##### EXERCISE INPUT
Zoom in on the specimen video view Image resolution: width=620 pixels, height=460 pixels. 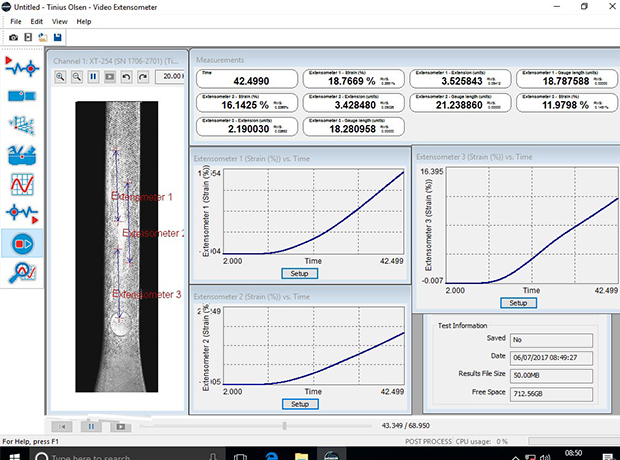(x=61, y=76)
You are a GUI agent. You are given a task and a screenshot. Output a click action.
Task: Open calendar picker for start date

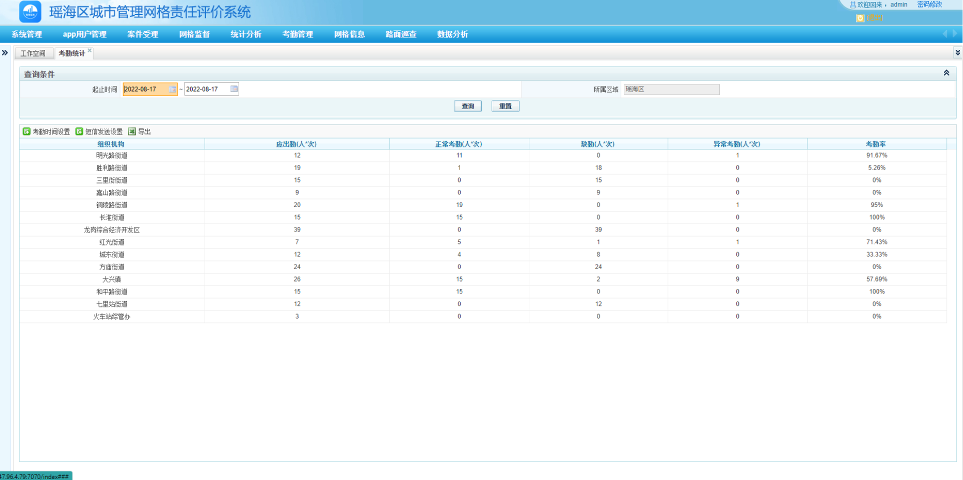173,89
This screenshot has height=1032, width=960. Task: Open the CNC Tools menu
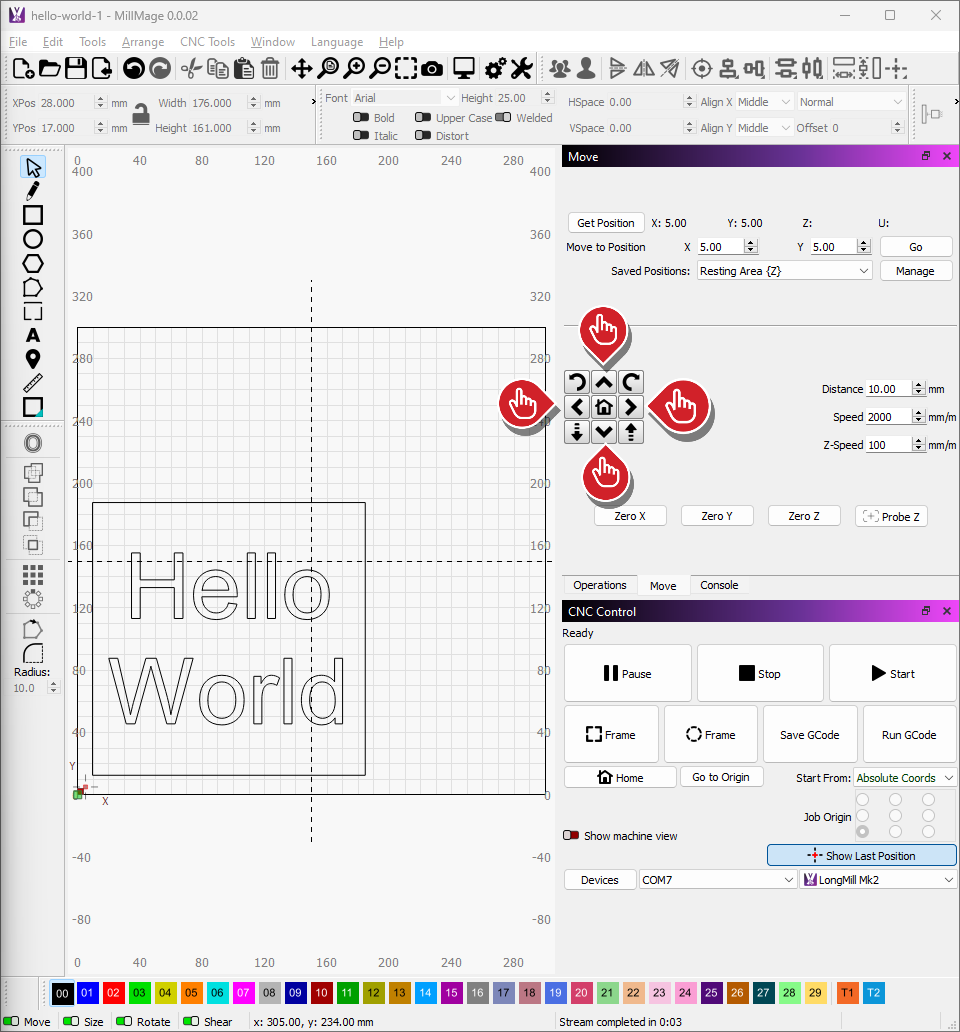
##########
**PROMPT**
Extract every line of the entries that contains the word "screenshot".

**CORRECT RESULT**
You are a GUI agent. You are given a task and a screenshot. Output a click action.
This screenshot has height=1032, width=960. Task: Open the CNC Tools menu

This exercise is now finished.